- [DIRECTIONS FOR THIS TASK]: Copy out exactly the lines from the first line of the material below through the line containing "Image resolution: width=487", and nothing beyond them.

- [RECORD SET]:

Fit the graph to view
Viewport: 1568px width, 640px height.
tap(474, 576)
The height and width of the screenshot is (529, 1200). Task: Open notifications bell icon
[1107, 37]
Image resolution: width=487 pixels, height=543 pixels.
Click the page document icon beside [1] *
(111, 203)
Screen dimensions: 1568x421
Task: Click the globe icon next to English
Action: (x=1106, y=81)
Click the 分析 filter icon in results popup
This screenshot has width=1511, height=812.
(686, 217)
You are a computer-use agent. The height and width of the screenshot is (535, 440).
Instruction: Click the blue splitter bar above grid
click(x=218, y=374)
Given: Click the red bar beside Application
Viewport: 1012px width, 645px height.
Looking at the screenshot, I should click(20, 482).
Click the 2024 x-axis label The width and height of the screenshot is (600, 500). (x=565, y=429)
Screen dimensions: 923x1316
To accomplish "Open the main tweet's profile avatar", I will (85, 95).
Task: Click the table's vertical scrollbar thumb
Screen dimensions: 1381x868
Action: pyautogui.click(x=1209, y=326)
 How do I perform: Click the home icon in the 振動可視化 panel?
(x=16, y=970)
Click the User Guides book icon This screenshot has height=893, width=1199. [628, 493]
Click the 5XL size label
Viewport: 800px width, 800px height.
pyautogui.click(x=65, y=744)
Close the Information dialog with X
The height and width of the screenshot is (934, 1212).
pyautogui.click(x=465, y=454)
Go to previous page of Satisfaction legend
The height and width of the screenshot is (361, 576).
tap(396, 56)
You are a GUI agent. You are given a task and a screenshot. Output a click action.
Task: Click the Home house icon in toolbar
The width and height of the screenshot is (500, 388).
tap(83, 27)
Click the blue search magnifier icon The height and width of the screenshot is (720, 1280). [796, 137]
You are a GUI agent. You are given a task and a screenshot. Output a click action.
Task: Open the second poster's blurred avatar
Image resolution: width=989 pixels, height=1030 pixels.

- [EXERCISE RESPONSE]:
Fit the graph to view
Viewport: 1568px width, 640px height.
tap(474, 576)
The height and width of the screenshot is (529, 1200). Task: Open notifications bell icon
[1107, 37]
Image resolution: width=487 pixels, height=543 pixels.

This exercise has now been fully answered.